Adding a printf message to my code causes my code to lock up when I start debugging. The lockup seems to be here in the RTL libraries which are linked into my application, in the function _sys_open, at the BKPT instruction:
_sys_open:
0x00009D7A B50E PUSH {r1-r3,lr}
0x00009D7C E9CD0100 STRD r0,r1,[sp,#0]
0x00009D80 F7FFFC0F BL.W strlen (0x000095A2)
0x00009D84 9002 STR r0,[sp,#0x08]
0x00009D86 4669 MOV r1,sp
0x00009D88 2001 MOVS r0,#0x01
>>0x00009D8A BEAB BKPT 0xAB
0x00009D8C BD0E POP {r1-r3,pc}
The above appears to be part of code called by __rt_lib_init_stdio_1.
What is going on? I don't know what BKPT does. I assume it raises a software breakpoint which should then be handled by the debugger? Shouldn't the Keil/ARM ULINK2 software and hardware already be configured for this? Is there some trick to making debug printf work with Keil JTAG/sw ports?
I am unsure what the difference between an sw and JTAG port is. sw means what exactly, I believe it refers to one of two possible modes for the JTAG physical connector on a board, where JTAG is a classic but more limited mode without trace support, and sw mode adds trace support without adding any pins to the JTAG connector layout? But this is embedded systems, where being cryptic is the norm. I am new to Cortex-M3 development, and a lot of this stuff is new to me since the old ARM7TDMI days. But the Keil uVision prints this message out: "ITM works only with SW port, not with JTAG". Is SW a different physical port that you have to design on your board? (I am using a custom designed application board, not a development starter board.)
[Googling around lets me in on the fact that _sys_open and some pragma __use_no_semihosting_swi and something else are intimately involved in this puzzle, BRKPT instructions in ROM might be some ARM variant on the SWI ('software-interrupt') ARM instruction.]
This one was a failure on my part to understand that stdio is not implemented, but rather you must provide your own implementation, usually done inside a file called "retarget.c". The filename is pure convention, but is well documented (as it turns out) inside Keil's uVision/RTLIB documentation
I've done this with the IAR EWW ARM toolchain, but the term semihosting leads me to believe that the Keil approach is similar. There should be an option when specifying the standard library to link in to use semihosting. That will compile/link in a different library which redirects printf / putc through the JTAG port to the debugger.
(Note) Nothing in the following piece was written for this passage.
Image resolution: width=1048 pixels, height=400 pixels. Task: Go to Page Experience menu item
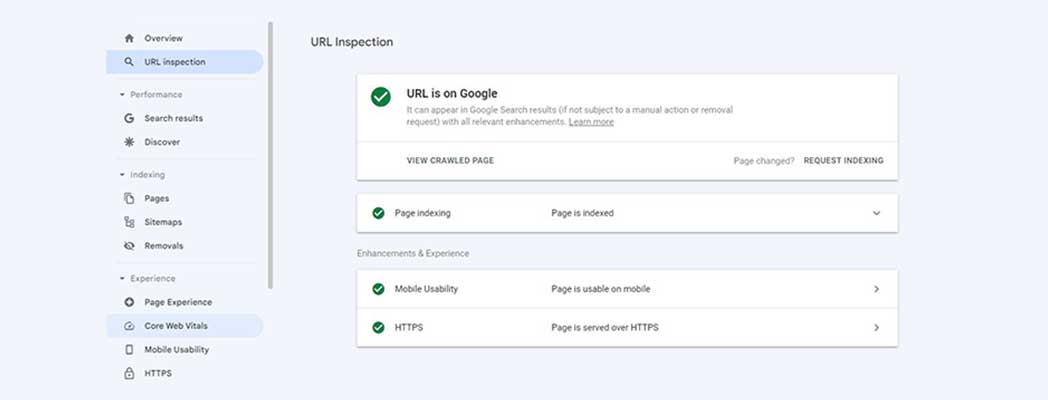[177, 302]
So look at the options for the project in the Uvision IDE or in the make scripts. In the IAR linker command line this is "--semihosting" but is probably different for the Keil tools.
BKPT is the instruction the tools insert in the source to trigger the debugger. It's how the IDE enables you to add breakpoints to the code when the debugger doesn't support HW breakpoints (or you have used your full complement of them already).
SW is a two wire interface that provides access to debugging ports on the device.
Arm have a .pdf about it here:
http://www.arm.com/files/pdf/Low_Pin-Count_Debug_Interfaces_for_Multi-device_Systems.pdf
To deal with this problem in Keil uVision just go to project options. In Target tab/Code Generation check the Use MicroLIB checkbox.